Managing parents' fears was no small part of the task, said Nachon, who hired four additional staff members to deal with a potential reoccurrence of the flu.

"It's not a big deal," he recalls telling them. "It has a bad name, but it's only a flu."

It was of paramount importance to keep parents of participants informed, says Nachon, to calm those "yelling and screaming" about their children and to prevent others from, as he put it, "getting crazy." (See Box)

"The message we have been giving is not to worry," says Dr. Itamar Grotto, Director of Public Health Services, the branch of the Health Ministry that designs and recommends medical policy. "They should be prepared."

World Bnei Akiva, which hosted 1,000 teenagers in Israel this summer, saw their first flu-stricken delegation in France, where frantic parents learned from media sources that their kids had gotten sick before the program coordinators contacted them.

Learning from the fallout, the organization made a greater effort "to be in touch with parents to update them as much as possible so they aren't pressured and nervous," World Bnei Akiva spokesman Zvika Klein told Anglo File this week.

Later in their summer, one infected group brought about the closure of an Israel Defense Forces base, used for the Gadna pre-military program for teens. This time, Bnei Akiva staff preempted any media-fed hysteria by sending word to parents.

Taglit-Birthright Israel - which has brought nearly 12,000 mostly American 18-27 year-olds to Israel this summer - did make headlines in mid-June when some 20 American students were confirmed to have infected an equal number of accompanying IDF forces with the H1N1 virus.
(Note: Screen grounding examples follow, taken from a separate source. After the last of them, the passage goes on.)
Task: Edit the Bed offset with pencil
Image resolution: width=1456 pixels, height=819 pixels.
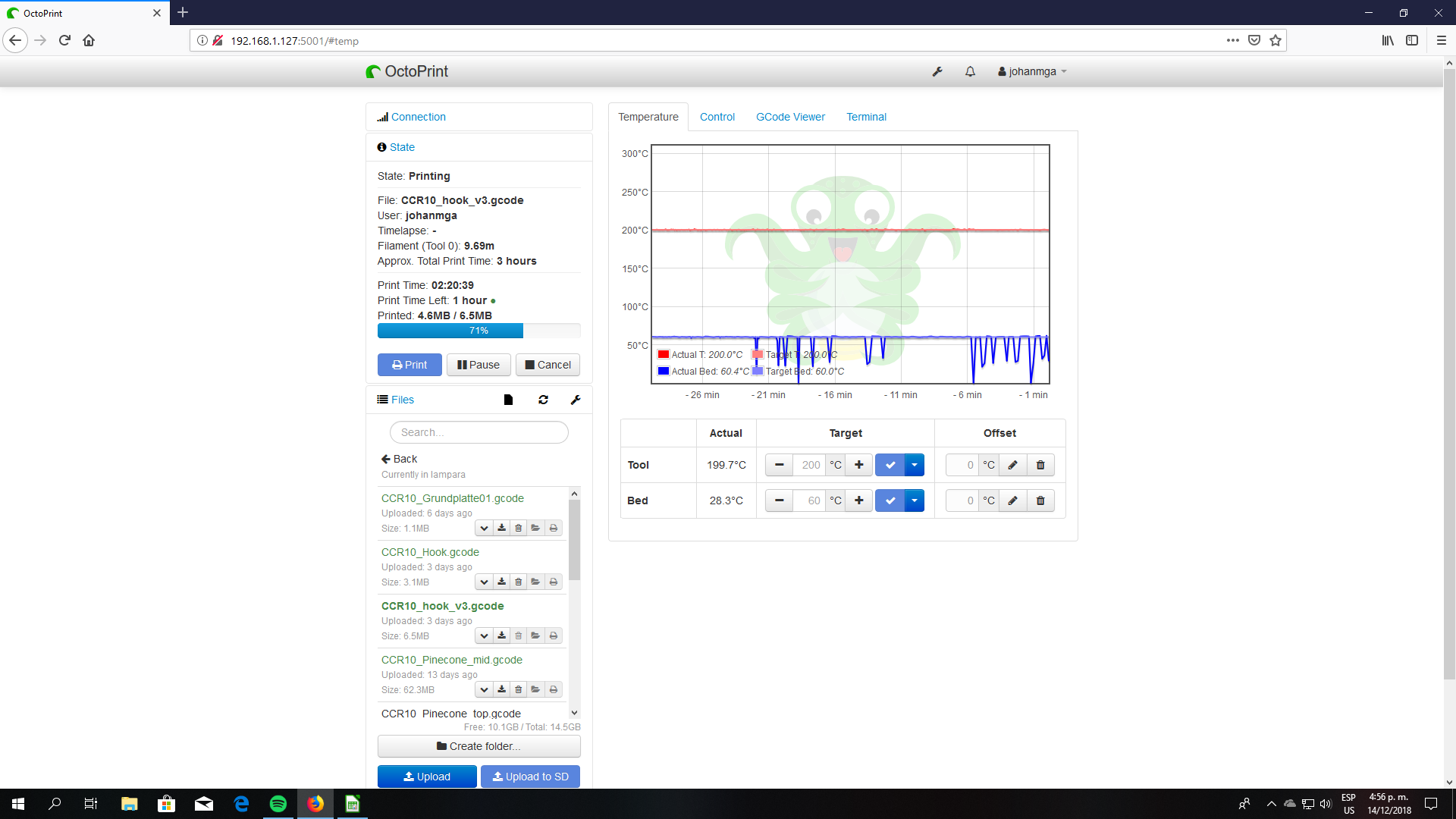Action: coord(1012,500)
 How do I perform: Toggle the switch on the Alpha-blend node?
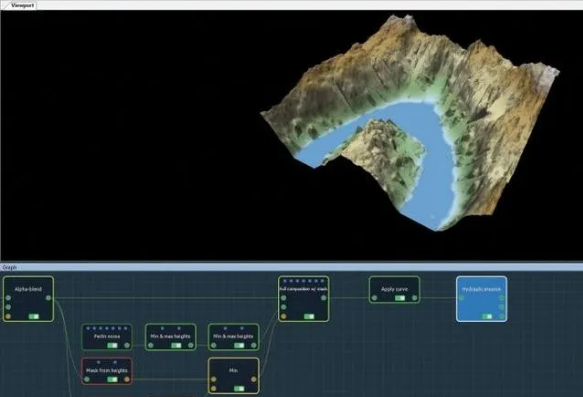click(x=33, y=316)
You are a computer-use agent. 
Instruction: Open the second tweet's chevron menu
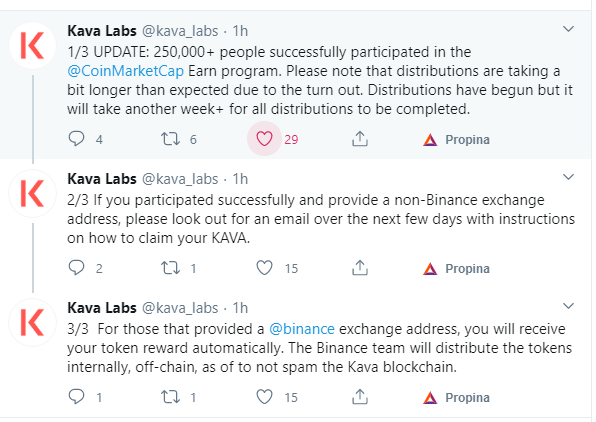(568, 177)
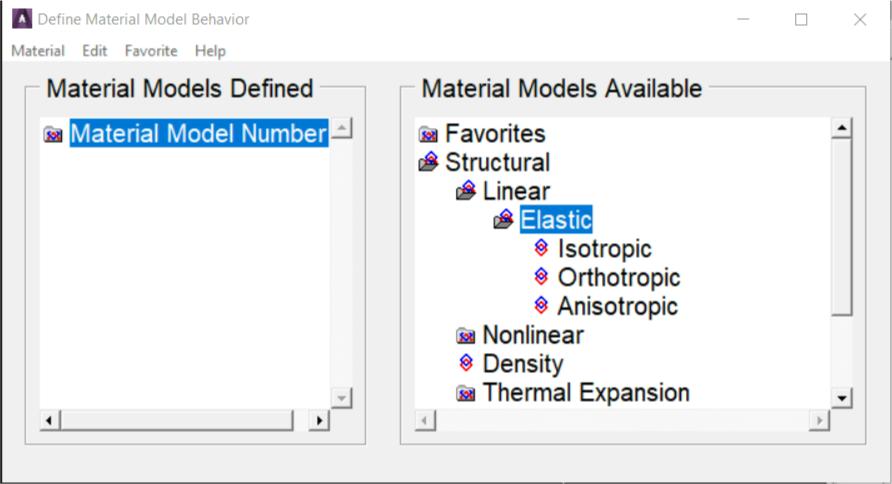Screen dimensions: 892x484
Task: Click the Orthotropic diamond icon
Action: pyautogui.click(x=541, y=277)
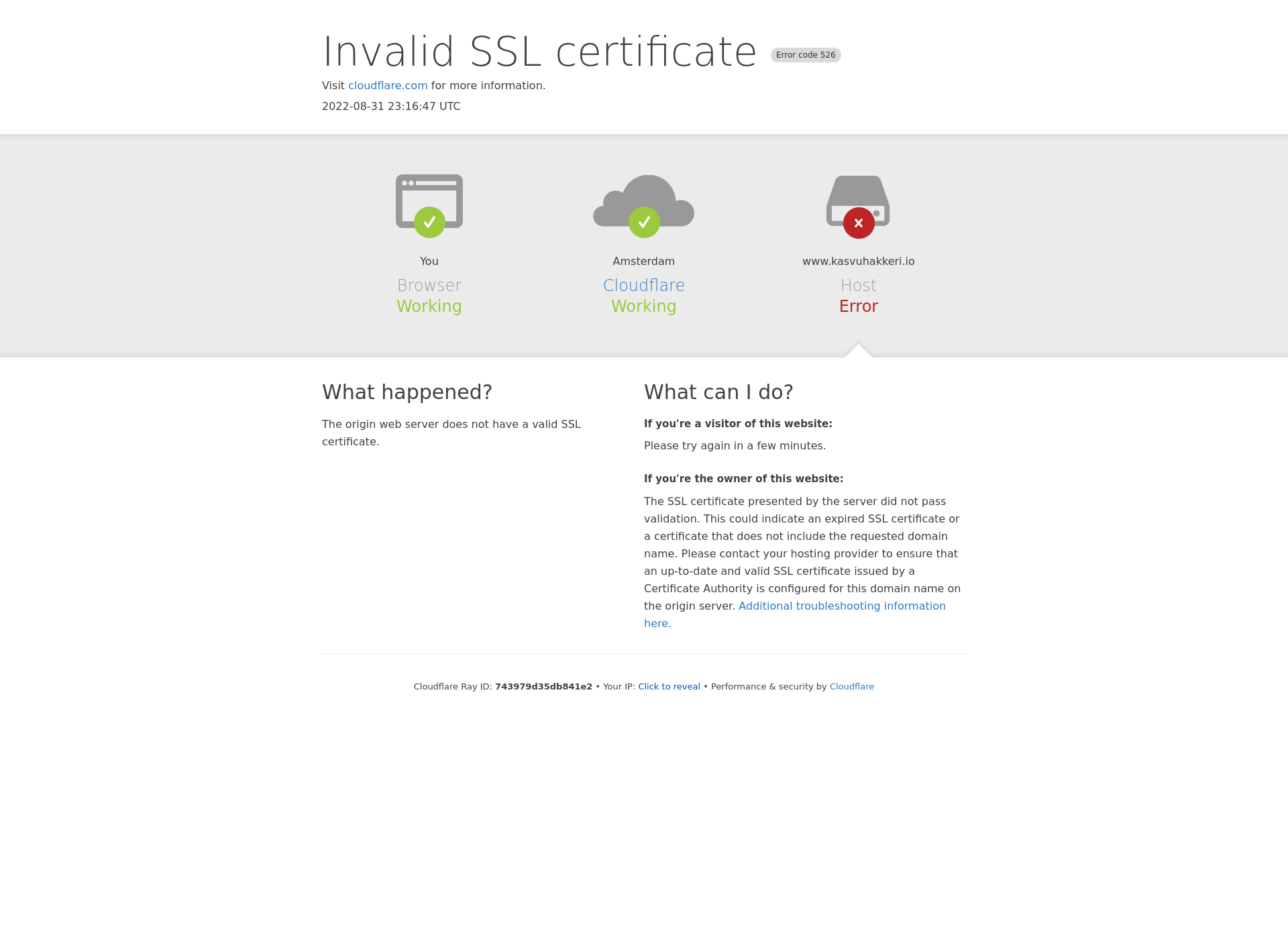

In order to prevent further infection within the army, "any soldiers who were in contact with Birthright groups were sent home for a week," an IDF spokesman said.

Gidi Mark, CEO of Birthright, says his administration was concerned, but that the fear of swine flu did not result in any cancelations that he knew of.

"The numbers on the buses were very close to 100 percent, " he said. "The intifada really taught us how to deal with emergencies," he added.

Mark echoed the policies of other administrators, saying the organization closely followed the Ministry of Health's guidelines for managing the flu, including encouraging participants to wash hands and spend time as much as possible outdoors. He said their policy was to address the issue frankly and openly. "Hiding it would lead to panic," he added.

Two additional youth organizations, NFTY and Noam, were unwilling to respond to inquiries concerning outbreaks of the sickness, which has claimed nearly 2,000 lives and is believed to have infected millions worldwide.

"We're in the middle of a summer camp. I'm not sure I want parents to see our name in the papers," said one high-level figure from the Conservative movement's Noam summer camp. A counterpart from NFTY, the youth arm of the Reform movement, also opted to give swine flu the silent treatment: "We dealt with it, but it's not something we want to be associated with."

MASA, the umbrella organization for long term programs that brought 8,000 Jewish youth to Israel this academic year, also refused to comment. "We fear miscommunication," a spokesman said.

The reticence of these organizations to talk about the pandemic, however, belies the fact that the summer programs have escaped relatively unscathed. Liana Rothman, a 14 year-old camper from Ohio at the Noam camp in Neve Hadassah, said "I loved it, it was so much fun. It didn't seem like anyone was thinking about flu at all."